Collected data:
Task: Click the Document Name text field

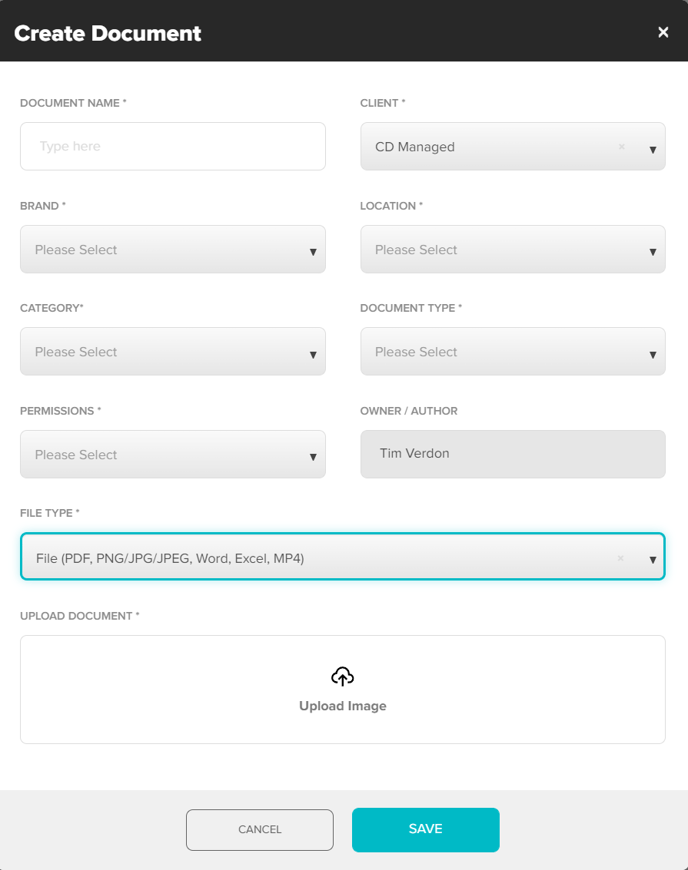Action: [172, 146]
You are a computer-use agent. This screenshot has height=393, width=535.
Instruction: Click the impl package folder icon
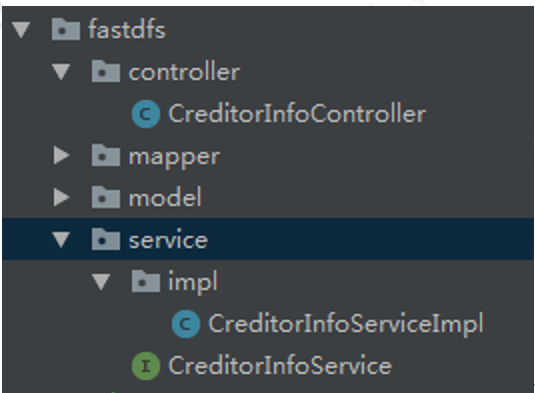[x=146, y=281]
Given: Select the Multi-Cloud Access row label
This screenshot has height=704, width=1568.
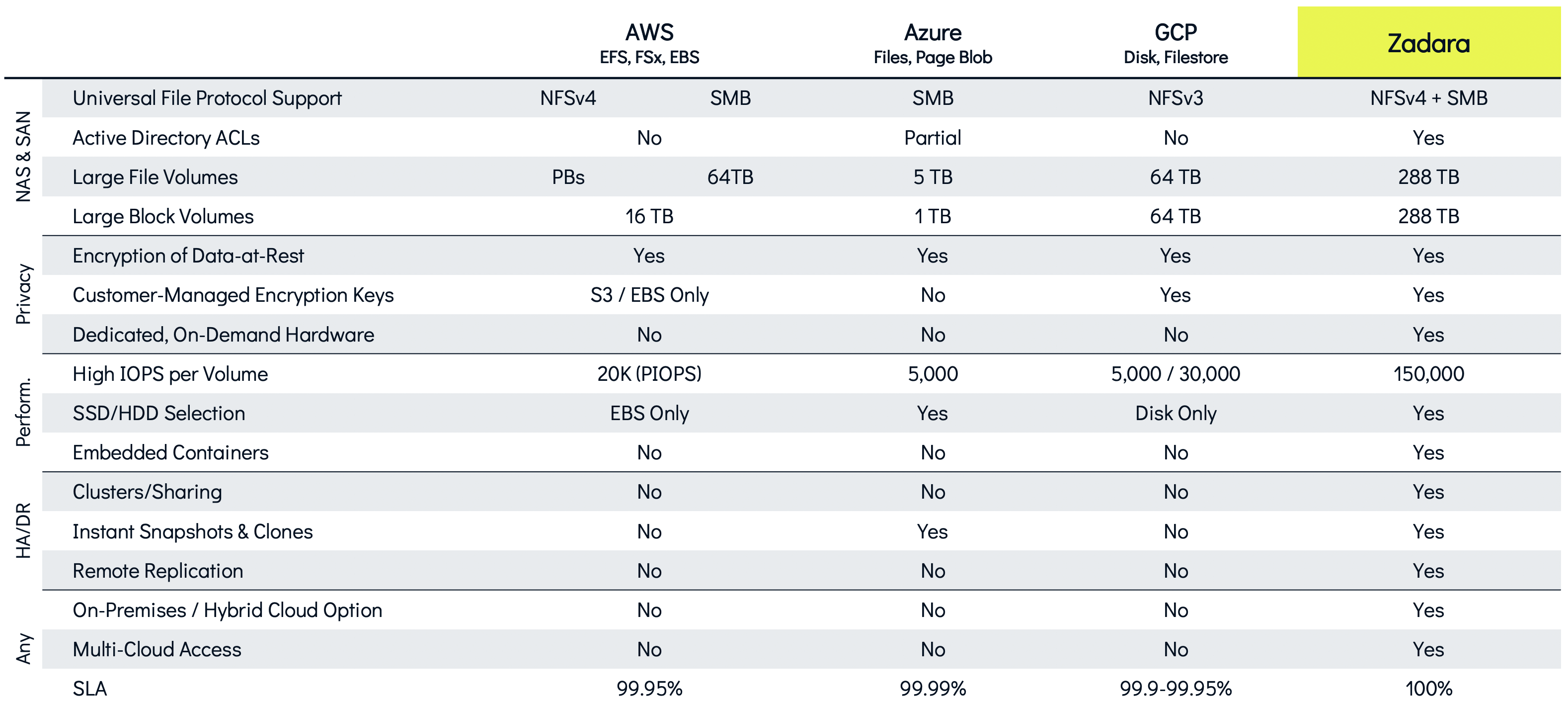Looking at the screenshot, I should point(157,650).
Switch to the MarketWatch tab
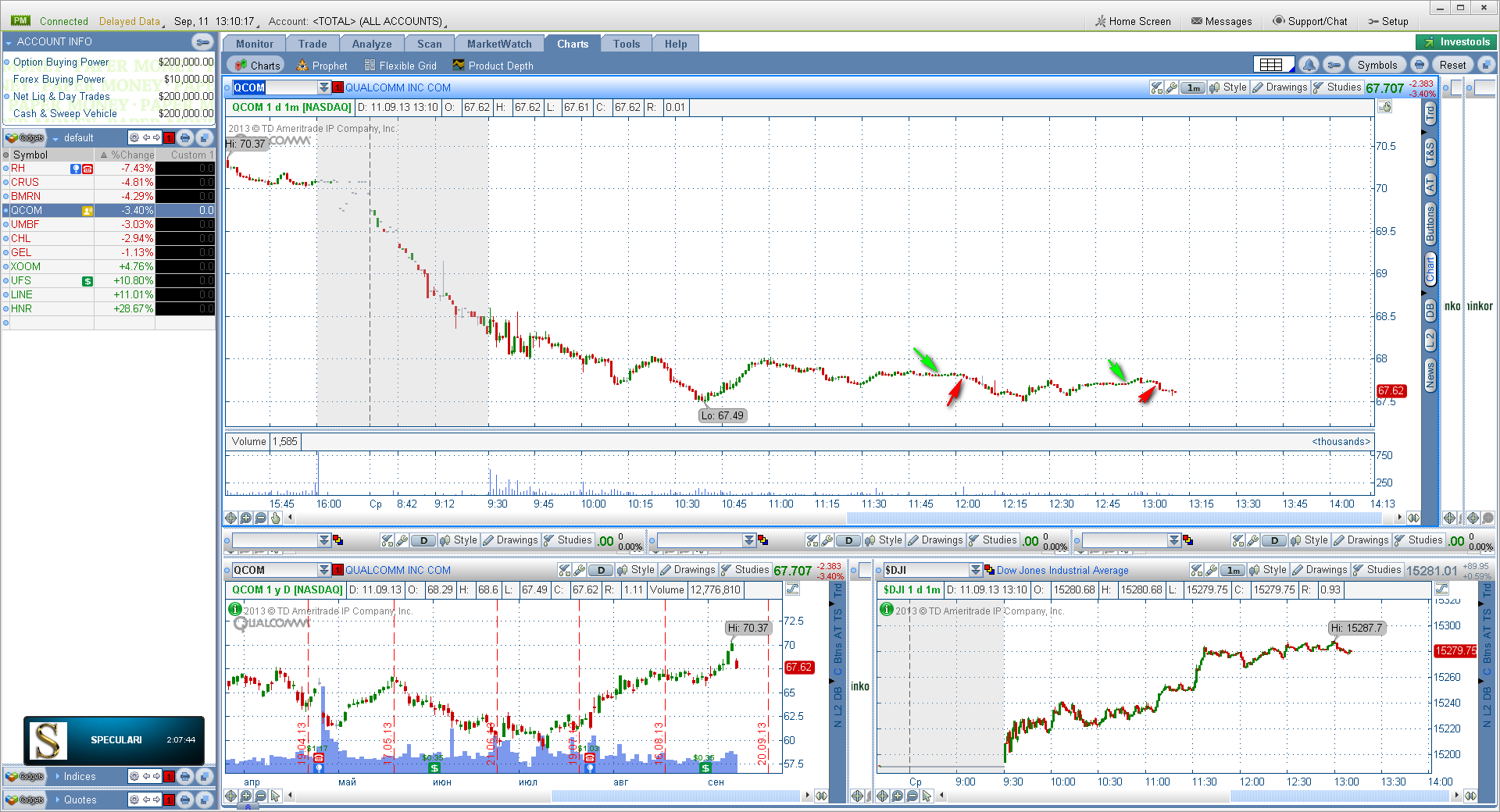Screen dimensions: 1500x812 tap(499, 44)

EXERCISE OBJECTIVE: Would it be possible to print the records above verbatim, pictures omitted?

TASK SOLUTION:
Task: Click the Document Name text field

Action: [172, 146]
You are a computer-use agent. This screenshot has height=393, width=535.
Instruction: Click the impl package folder icon
[x=146, y=281]
Given: Select the Multi-Cloud Access row label
This screenshot has height=704, width=1568.
Looking at the screenshot, I should point(157,650).
Switch to the MarketWatch tab
Screen dimensions: 1500x812 tap(499, 44)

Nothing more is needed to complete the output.